The referenced article still mentions the Authorization Server, so it seems it doesn’t solve the issue:
Also the proposed solution would require a redirect in the browser, but that’s not acceptable. I want to verify the service credentials, not user credentials.
Creating a Service app also wouldn’t make any sense, as it would use different credentials.
What do you mean you want to verify that the config is correct? Are you just trying to validate that the Client ID provided is associated with their Okta org (Issuer), or are you also trying to test the Client Credentials (aka the secret)?
Why do you need to do this outside of testing the flow that will actually be used by your application to log users in? For instance, wouldn’t it be simplest to test the configuration when the details are supplied, and completing a redirect based flow in a pop-up to ensure you can get a token back for this user?
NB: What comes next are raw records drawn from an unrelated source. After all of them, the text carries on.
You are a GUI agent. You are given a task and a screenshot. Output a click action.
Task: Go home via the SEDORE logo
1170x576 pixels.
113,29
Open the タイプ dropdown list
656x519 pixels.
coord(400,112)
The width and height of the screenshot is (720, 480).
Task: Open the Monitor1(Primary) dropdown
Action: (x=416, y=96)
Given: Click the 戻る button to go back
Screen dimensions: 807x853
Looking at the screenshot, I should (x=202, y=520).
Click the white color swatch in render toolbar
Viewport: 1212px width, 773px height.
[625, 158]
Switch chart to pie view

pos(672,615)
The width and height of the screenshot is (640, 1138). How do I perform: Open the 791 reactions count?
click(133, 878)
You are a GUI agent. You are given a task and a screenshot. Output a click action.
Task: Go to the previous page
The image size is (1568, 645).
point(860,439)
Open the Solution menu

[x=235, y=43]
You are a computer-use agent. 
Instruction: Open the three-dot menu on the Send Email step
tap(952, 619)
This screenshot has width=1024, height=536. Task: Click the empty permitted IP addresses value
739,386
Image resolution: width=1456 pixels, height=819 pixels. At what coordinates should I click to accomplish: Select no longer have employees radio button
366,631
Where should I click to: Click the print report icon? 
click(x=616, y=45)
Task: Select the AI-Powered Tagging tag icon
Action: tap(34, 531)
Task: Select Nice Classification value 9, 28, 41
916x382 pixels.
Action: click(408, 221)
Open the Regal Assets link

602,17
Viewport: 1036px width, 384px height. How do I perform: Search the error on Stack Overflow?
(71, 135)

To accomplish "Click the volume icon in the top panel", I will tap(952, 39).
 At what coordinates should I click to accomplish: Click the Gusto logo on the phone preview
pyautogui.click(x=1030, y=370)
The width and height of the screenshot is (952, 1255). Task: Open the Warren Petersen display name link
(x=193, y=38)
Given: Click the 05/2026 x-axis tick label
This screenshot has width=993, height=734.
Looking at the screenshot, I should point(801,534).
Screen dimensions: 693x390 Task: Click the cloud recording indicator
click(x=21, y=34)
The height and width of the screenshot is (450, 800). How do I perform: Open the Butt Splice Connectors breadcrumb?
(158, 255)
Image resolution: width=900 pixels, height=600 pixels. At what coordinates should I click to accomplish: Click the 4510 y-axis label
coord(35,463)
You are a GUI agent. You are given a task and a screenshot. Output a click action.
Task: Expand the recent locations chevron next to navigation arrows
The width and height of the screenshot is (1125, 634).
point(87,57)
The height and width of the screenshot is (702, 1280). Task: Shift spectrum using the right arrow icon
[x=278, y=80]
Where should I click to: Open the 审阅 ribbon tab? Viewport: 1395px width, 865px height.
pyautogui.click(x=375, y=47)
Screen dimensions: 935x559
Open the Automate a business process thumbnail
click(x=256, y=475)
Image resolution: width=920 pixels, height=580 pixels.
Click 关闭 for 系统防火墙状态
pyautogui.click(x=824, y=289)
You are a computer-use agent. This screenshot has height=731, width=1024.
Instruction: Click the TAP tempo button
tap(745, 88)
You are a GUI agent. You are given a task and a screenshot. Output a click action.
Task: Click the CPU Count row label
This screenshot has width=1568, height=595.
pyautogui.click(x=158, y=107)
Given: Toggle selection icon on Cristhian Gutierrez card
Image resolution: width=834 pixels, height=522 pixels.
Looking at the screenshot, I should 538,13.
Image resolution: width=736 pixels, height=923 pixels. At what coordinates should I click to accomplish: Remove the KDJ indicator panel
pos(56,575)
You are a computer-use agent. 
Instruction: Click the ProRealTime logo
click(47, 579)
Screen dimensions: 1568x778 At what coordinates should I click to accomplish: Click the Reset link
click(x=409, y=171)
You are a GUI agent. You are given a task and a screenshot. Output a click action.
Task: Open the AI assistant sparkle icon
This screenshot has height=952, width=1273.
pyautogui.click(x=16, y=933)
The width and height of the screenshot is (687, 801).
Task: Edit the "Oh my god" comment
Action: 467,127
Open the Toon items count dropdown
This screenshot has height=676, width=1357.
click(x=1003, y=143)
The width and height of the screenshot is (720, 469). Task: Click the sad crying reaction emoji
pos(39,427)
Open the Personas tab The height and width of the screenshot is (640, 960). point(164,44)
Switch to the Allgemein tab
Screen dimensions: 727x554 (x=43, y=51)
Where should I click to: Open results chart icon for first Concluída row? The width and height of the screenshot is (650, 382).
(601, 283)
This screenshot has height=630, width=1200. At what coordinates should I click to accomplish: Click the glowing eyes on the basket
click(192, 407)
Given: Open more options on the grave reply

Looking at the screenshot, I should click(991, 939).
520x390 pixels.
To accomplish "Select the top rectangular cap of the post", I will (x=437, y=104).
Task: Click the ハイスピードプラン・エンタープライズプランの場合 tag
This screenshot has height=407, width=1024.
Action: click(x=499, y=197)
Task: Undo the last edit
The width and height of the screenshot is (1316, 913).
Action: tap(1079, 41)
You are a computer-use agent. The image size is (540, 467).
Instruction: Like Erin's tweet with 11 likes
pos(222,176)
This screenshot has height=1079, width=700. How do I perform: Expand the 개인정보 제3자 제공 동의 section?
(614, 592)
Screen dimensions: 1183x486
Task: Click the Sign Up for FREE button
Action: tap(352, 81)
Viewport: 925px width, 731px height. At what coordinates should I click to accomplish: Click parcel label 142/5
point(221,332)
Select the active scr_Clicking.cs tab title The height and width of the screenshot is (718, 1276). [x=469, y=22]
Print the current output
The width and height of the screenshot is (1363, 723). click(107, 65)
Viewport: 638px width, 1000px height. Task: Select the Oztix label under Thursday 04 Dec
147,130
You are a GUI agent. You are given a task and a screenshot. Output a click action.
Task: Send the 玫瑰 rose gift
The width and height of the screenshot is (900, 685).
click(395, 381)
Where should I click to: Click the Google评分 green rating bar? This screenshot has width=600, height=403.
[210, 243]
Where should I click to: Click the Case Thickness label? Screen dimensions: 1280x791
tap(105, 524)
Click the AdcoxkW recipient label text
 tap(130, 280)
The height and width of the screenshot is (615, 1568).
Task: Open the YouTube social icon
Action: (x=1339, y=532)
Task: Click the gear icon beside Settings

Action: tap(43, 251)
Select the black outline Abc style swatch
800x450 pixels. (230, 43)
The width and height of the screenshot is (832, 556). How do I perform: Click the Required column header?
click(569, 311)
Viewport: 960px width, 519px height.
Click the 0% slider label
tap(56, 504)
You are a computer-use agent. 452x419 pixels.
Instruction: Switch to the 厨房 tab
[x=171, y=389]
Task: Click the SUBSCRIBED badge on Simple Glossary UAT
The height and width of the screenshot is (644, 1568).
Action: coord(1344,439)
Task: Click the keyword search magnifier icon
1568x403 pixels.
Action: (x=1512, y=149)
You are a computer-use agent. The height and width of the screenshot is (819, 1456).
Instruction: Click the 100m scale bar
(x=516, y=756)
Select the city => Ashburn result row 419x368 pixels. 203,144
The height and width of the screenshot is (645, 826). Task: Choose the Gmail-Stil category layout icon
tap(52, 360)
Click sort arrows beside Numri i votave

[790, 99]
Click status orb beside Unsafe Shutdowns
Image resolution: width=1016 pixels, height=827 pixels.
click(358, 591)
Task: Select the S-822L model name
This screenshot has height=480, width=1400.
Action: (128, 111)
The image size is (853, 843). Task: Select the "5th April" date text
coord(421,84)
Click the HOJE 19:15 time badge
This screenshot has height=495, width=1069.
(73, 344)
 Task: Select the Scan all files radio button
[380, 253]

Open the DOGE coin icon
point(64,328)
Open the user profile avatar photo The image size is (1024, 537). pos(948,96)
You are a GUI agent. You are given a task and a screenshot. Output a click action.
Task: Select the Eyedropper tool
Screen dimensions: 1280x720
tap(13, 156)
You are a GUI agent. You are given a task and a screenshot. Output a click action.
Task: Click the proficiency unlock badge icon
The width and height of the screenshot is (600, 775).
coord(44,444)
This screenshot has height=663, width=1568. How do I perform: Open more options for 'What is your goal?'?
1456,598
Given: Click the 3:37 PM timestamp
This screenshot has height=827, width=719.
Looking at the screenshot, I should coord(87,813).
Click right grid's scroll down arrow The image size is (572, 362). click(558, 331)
But for what purpose? The endpoints that will accept and validate client authentication are intended for specific purposes (e.g. to introspect or revoke tokens), there is not a dedicated endpoint to check creds alone.
@andrea The purpose is to verify the credentials. The standard OIDC token endpoint should support the grant_type=client_credentials parameter to return an access token for machine-to-machine communication.
Whether this token is then used or not, it’s not in the scope of this discussion. I just need a method to check if the credentials are correct. In this case, if creds are incorrect, the request returns an error.
This should be available for every OIDC app without having to buy the whole AM product which is not needed.
As you saw, you cannot complete Client Credentials flow against the Org Authorization Server with Client ID:Client Secret auth, as we only support using private_key_jwt for the only use case we support for Client Credentials flow + the Org Authorization Server: to get OAuth tokens that can be used against Okta’s APIs. See our docs for that here: Implement OAuth for Okta with a service app | Okta Developer
Due to this, I don’t see anyway to configure Okta to work the same as your Entra integration and be able to test the credentials outside of an OIDC flow.
Ah, I see. Though, what’s the rationale behind denying access with the client secret? Why not support both auth options? That would solve the problem, because our clients can choose how they want to authenticate the client, so verifying only one option would be inconsistent.